Statute Barred Debts: How Old is too Old?The issue of collecting old debts is often placed in the ‘too hard’ basket by collection agencies, with less than a quarter of collection agencies surveyed by ASIC indicating that they actively pursue statute-barred debts1. Particularly, in regards to the recent case law, clarification of the issues surrounding statute-barred debts can assist creditors and collection agents in their decisions whether or not to pursue old debts.

The limitations period for recovery of debts emerges from state, rather than national legislation, which gives rise to different limitation periods for debts under simple contracts as well as those pursuant to a Court Judgement.  Most jurisdictions in Australia provide a standard period of 6 years for the recovery of debts under simple contract, while providing a longer period of around 12 years for debts pursuant to a Court Judgement.

The limitation period starts from the date on which the right of action accrued which in plain English generally means the date of default. This can refer to the date which a contract requires payment or in the case of a missed instalment, the date that relevant instalment became due and payable.

The limitation period can restart once the creditor takes court action to recover the debt. It can also be re-started if the debtor either makes a payment to satisfy the debt or acknowledges the debt in writing. Such a declaration must constitute a “clear acknowledgement that the debt exists and is unpaid.” In NSW, NT and the ACT, once the initial limitation period has expired, it cannot be restarted by the above actions, however in all other Australia jurisdictions, statute-barred debts can be restarted at any time, even if the initial limitation period has expired.

Given the differences between the various limitations statutes within Australia, it is important to correctly identify the appropriate legislation for a particular debt.  In this regard, the general rule is that the place of residence of the debtor when the contract was entered into, however in some cases it can be the jurisdiction; in which the contract was entered into.
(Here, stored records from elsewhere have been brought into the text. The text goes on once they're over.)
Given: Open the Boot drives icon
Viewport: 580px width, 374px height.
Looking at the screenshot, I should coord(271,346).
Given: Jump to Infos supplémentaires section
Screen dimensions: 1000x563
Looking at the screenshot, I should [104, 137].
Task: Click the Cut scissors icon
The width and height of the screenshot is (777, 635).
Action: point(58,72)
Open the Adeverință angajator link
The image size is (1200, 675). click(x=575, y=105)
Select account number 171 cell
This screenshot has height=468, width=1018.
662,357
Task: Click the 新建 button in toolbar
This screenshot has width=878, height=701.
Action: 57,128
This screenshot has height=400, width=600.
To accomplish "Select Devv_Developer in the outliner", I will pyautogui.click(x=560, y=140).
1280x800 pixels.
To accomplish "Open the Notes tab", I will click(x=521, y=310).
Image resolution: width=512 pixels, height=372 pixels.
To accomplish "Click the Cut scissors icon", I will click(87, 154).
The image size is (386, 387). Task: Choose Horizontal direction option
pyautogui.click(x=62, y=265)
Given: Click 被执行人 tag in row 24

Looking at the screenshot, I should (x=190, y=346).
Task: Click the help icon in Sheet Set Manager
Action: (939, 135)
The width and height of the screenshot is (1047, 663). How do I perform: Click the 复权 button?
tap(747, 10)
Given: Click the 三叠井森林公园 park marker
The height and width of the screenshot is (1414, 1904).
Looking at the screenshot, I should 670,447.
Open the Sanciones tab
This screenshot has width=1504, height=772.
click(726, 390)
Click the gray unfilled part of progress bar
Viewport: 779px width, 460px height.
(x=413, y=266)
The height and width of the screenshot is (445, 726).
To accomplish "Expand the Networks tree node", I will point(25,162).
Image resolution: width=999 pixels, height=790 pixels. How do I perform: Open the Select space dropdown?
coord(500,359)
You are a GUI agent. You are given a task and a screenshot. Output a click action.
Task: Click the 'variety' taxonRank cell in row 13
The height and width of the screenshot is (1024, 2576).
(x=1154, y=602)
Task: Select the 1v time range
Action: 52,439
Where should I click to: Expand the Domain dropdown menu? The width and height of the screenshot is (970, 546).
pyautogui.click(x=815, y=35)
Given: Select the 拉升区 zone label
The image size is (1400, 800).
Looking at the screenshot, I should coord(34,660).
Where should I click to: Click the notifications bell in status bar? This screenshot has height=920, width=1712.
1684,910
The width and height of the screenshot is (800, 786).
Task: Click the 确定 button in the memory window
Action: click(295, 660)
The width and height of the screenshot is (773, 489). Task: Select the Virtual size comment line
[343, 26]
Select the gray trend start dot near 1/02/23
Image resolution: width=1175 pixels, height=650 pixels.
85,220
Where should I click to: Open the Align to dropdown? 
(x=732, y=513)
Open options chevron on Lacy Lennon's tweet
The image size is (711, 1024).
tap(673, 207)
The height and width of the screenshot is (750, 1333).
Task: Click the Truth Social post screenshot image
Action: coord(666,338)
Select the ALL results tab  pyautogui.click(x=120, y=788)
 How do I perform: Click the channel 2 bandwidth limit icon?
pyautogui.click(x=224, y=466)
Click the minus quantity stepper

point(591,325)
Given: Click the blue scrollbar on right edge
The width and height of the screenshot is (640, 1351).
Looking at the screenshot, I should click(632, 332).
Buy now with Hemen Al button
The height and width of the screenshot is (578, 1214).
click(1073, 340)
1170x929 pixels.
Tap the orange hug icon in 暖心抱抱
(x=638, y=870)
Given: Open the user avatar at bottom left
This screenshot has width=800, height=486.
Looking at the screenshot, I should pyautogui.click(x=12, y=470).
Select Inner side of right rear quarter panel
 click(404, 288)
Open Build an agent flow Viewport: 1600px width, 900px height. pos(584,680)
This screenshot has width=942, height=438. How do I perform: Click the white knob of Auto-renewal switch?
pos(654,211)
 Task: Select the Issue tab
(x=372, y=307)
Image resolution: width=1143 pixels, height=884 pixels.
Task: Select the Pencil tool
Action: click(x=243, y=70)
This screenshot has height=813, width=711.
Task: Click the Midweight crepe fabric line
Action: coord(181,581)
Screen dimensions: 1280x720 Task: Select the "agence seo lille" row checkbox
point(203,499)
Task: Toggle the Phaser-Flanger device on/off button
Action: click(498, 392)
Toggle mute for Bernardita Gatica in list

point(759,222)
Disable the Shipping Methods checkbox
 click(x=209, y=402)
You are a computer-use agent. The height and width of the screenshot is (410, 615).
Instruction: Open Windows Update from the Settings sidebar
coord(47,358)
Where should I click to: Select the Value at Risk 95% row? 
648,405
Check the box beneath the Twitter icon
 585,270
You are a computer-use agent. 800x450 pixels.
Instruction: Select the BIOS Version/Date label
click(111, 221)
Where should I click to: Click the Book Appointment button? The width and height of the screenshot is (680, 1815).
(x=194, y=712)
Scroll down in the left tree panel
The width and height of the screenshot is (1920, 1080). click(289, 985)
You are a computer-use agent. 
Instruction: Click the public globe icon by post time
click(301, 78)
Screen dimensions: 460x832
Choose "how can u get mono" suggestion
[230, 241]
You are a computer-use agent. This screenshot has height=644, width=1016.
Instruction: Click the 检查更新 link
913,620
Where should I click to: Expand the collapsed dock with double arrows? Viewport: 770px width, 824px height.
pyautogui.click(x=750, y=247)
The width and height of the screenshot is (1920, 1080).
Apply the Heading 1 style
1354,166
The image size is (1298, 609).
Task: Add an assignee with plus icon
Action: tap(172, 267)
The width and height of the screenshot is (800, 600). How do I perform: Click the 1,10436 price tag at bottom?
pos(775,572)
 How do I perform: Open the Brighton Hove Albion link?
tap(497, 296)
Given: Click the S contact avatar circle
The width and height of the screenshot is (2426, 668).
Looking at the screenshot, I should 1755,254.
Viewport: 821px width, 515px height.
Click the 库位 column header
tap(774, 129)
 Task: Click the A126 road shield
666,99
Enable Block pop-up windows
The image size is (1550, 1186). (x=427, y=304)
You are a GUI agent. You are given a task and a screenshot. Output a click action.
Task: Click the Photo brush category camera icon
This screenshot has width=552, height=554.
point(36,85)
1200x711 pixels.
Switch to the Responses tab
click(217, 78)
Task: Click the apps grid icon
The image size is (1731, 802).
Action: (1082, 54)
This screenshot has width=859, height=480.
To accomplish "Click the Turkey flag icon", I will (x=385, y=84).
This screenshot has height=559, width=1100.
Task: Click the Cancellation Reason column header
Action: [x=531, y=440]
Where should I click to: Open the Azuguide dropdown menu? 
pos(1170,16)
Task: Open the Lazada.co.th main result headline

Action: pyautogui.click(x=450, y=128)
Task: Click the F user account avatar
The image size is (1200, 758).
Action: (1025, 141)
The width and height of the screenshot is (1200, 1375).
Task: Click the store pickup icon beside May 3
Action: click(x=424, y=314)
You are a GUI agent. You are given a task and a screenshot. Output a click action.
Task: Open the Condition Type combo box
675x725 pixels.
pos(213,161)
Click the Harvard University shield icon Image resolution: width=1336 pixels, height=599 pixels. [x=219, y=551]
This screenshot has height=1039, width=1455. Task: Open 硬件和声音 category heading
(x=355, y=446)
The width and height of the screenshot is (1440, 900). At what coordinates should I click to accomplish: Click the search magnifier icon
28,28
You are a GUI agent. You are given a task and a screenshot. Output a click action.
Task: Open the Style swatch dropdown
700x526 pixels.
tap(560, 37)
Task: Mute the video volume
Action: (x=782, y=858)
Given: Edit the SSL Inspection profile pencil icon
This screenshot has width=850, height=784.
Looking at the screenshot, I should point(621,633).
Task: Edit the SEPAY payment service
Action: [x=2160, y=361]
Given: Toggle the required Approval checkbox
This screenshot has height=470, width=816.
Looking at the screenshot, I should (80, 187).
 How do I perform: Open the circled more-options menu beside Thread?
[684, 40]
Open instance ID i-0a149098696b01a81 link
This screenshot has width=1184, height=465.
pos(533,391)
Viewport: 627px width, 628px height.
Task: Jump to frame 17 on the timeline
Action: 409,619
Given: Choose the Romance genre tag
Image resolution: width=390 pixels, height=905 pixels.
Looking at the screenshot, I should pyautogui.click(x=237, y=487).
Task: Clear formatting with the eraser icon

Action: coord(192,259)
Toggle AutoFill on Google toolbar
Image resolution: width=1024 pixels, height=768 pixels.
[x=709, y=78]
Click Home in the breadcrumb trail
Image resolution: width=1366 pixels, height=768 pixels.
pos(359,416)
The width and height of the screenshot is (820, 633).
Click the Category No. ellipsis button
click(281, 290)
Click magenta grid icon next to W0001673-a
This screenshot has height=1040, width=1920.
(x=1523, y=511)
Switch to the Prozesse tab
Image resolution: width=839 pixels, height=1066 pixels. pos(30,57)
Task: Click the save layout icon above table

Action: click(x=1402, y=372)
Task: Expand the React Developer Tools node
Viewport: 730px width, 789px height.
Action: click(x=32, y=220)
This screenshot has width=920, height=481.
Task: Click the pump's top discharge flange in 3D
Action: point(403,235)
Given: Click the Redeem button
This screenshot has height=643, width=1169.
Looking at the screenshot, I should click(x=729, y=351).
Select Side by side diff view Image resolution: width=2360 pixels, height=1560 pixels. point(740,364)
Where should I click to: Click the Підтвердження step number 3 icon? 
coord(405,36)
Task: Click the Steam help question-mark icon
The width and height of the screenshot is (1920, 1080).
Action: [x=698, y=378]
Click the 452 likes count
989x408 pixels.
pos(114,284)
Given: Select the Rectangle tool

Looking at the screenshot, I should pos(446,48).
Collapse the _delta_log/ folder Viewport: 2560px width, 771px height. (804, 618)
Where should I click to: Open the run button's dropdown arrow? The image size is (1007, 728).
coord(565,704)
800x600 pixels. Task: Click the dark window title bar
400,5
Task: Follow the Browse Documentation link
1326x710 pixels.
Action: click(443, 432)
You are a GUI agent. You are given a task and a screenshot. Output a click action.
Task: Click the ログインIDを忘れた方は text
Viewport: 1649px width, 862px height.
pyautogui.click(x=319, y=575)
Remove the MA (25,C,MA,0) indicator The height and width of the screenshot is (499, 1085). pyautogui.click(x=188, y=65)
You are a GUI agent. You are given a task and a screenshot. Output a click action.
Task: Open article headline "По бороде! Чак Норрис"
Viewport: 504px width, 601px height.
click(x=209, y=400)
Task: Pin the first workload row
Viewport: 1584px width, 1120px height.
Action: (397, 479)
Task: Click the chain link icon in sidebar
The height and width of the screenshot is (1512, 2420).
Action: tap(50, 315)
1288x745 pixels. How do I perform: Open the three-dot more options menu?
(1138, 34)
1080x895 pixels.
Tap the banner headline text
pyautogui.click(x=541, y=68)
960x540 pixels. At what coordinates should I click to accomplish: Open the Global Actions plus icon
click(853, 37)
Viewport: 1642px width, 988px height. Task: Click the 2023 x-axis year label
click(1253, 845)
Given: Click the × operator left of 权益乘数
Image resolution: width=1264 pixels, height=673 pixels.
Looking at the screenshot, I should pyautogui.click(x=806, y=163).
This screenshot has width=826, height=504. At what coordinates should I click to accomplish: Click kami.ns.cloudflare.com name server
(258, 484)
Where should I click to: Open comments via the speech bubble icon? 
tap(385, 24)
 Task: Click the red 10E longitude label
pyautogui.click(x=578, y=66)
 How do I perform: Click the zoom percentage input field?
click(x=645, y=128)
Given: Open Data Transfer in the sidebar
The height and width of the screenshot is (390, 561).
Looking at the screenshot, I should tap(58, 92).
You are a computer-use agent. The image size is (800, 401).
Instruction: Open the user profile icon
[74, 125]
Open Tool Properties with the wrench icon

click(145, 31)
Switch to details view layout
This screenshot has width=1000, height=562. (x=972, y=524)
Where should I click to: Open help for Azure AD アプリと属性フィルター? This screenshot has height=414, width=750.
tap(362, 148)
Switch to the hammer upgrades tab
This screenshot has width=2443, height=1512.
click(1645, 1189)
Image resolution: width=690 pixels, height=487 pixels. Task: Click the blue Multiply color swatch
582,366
Therefore, the primary statute of concern is the Limitations Act 1969 (NSW) which is the relevant legislation for NSW.

As shown in the Victorian Case of Collection House v Taylor, there can be serious consequences for creditors and collection agencies that fail to note the relevance of statute-barred debts. In this case, the collection agency failed to inform the debtor that their debt was statute-barred and received a payment in part-satisfaction of the outstanding debt. The debtor later took the collection agency to court which found that the collection agency had acted ‘unconscionably’ by failing to disclose that the debt was statute-barred and they were required to return the payment to the debtor. Although this was a Victorian Case, the NSW Court of Appeal has made a similar ruling suggesting that unconscionable conduct may be made in situations involving statute-barred debts.

The issue of statute barred debts also has applications in a winding up. Under s553 of the Corporations Act 2001, statute barred debts are not admissible against a company in Liquidation. However, a debt can be proved in the winding up if it was not statute-barred at the time of the winding up order, even though it became statute barred before the proof of debt was lodged1.

1. “Collecting Statute-Barred Debts”, An ASIC Report September 2005
2. Motor Terms Company Pty Limited v Liberty Insurance Limited (in liq)(1967) 116 CLR 177 at 190.